The International Organization for Migration said it was “alarmed by this apparent breach of international law”, after the wooden boat was sent back to Libya on Sunday. Returning vulnerable people to Libya would breach a cornerstone of international law, against returning asylum seekers back to countries where they risk persecution, a principle known as non-refoulement.
“Libya is not a safe port and that is recognised by the UN and other European states,” said a spokesperson for IOM, Safa Msehli. “The return of people from Maltese waters – of which we have confirmation from various sources – is a breach of international law and we would like to remind states of their responsibility towards vulnerable people that are fleeing abuse and violence in Libya.”
Rights groups and others accuse the European Union of having a policy towards Libya that sustains a network of detention centres in the north African country, where people are kept in “inhuman and degrading conditions”.
Libya’s coastguard, which receives EU funding and equipment, has returned more than 2,500 people to its shores since the start of the year. The IOM said it was worried about 600 people picked up at sea and sent to a centre in Tripoli, which is under the control of Libya’s interior ministry. Libyan authorities have failed to respond to requests for information about what happened to these people, the IOM said.
“The worry for the safety of these people is obviously there, because we don’t know their fate and they could have been smuggled,” Msehli has said.
Last year, the UN raised concerns that migrants rescued at sea and returned to an unofficial detention centre in Khums were being sold by Libyan police to smugglers and traffickers, or simply disappearing.
The UN refugee agency estimates that Libya hosts more than 43,000 refugees and asylum seekers, in addition to 217,000 people displaced by conflict.
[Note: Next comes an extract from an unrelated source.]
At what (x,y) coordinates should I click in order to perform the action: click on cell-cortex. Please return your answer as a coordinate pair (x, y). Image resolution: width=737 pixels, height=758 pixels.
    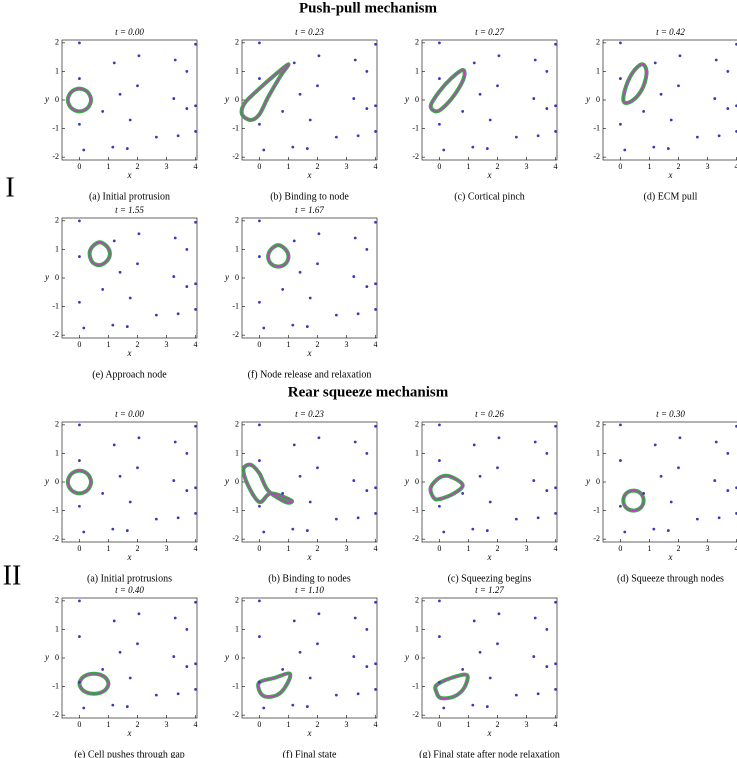
    Looking at the image, I should click on (452, 686).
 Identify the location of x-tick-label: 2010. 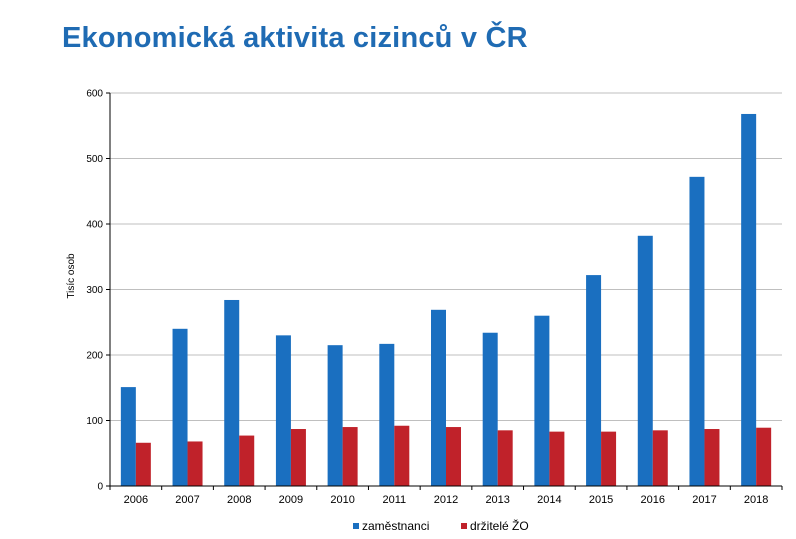
(342, 500).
An estimated nine in 10 people attempting to reach Europe by sea start their journey in Libya.
Since the start of the year more than 2,700 people have reached Italy, while nearly 1,000 have arrived in Malta, the EU’s smallest member state.
The UN has been urging the EU for months to set up a scheme that allows people rescued at sea to disembark safely in Europe and apply for asylum – something EU leaders promised in June 2018.
But the plan has been stymied by a general lack of political will and anti-migrant politicians, such as Matteo Salvini, who turned away boats from Italy while he was the country’s deputy prime minister.
Malta’s government has been contacted for comment.